I don't like to bring dogs into the discussion on tortoises.... but as the OP does i will... if people in a colder climate shouldn't keep reptiles... maybe people in a hot climate shouldn't keep dogs due to the amount that die year after year from heat stroke and dehydration.... maybe zoo's in hot climates shouldn't have Polar bears... penguins etc....

Not everyone can be tarred with the same brush...


----------



## Nay (Jan 29, 2010)

I am reading this post,certainly trying to see both sides of it. ANd I have to agree with Kelly, you cannot make a blanket statement.
I too am in the animal industry and see way more than I want to see with incorrect choices people make with regard to animal matches. Many people make a blanket statement about dogs being bred period. Just adopt a mutt, save a dog. Well the more we take care of places that allow their dogs to breed indiscriminately by going 'down south' and picking up strays that would be picked up and euthanized, the more people think its just OK to let them run free and breed, they think the problem isn't all that bad, yeah because trucks go down south and pick them up. Your absolutely right Roachman, education is the answer. 
The dogs are in the pound 90 percent because of behavioral problems. Education!! Look at what your getting first.But they don't
Torts are such a cool great pet, but how many think ,stick in an aquarium and feed pellets? (not here on the forum, the general public.)Education!!! I know all of us here want better. Many of us have taken in those who were purchased from others thinking torts were easy pets. Education.
How to educate is more the issue.
Unfortunately I think those that would have torts outside 24/7 is just not going to happen. Too many things can just go wrong. Here it is 7 degrees and due to stay like that for 4 days. we have lost power for 3 days in a row. My torts would be frozen pops.Sometimes we loose power in the middle of the night, my house does get cold, but not like outside. I will never attempt to make them outside all winter.Should I not own them? I do agree maybe torts shouldn't even be pets,but since they are and since many attempts are being made to give them what they need from research. We should strive to duplicate that.Look at some of the pets that have been made pets and we cannot find the proper care to keep them healthy. Ferrets come to mind. We cannot keep them from getting adrenal disease by the time they are 6 (90 percent) That is something wrong with their care in captivity. Is it right to have them as pets? Many people would argue with that. I believe there are so many people interested in tort health that we are getting more and more educated. How many here have "old" torts.? With devastation of natural habitat, being able to properly care for torts is so important. 
I have a problem with horses that have limited access to being outside, blanketed and have shoes on. But would it be right for me to say people shouldn't own them. Not up to me, I think.
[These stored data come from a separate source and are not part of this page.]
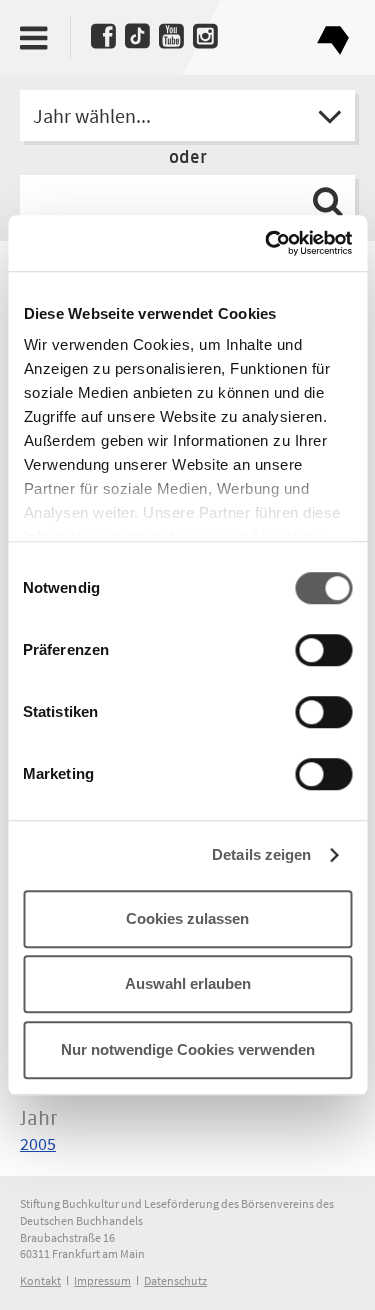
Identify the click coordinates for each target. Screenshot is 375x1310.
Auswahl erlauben (188, 983)
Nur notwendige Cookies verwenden (188, 1049)
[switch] (323, 651)
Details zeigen (261, 854)
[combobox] (187, 115)
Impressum (102, 1280)
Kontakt (40, 1280)
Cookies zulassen (187, 918)
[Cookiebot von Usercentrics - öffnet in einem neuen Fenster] (267, 243)
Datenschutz (175, 1280)
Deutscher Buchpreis (332, 32)
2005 (38, 1143)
But when they see my 27 yr old being ridden like he's 10, on rocks with no shoes, people ask me what I do. Then I simply tell them. I try to take that approach with alot of things. (I wish I could do it with everthing, I keep trying!)
Also what is OP?
Na


----------



## Yvonne G (Jan 29, 2010)

Nay said:


> Also what is OP?
> Na



Original Post or sometimes refers to the Original Poster

I don't think anyone is saying if you live in a cold climate you shouldn't have a tortoise. My thinking on the subject is if you live in a cold climate then don't get a very large tortoise. Most cold climates have some months of warm weather when the tortoise can be outside. I'm sure the sun shines in England occasionally. I hear of tortoises in the English garden all the time. But how many sulcatas live in England? 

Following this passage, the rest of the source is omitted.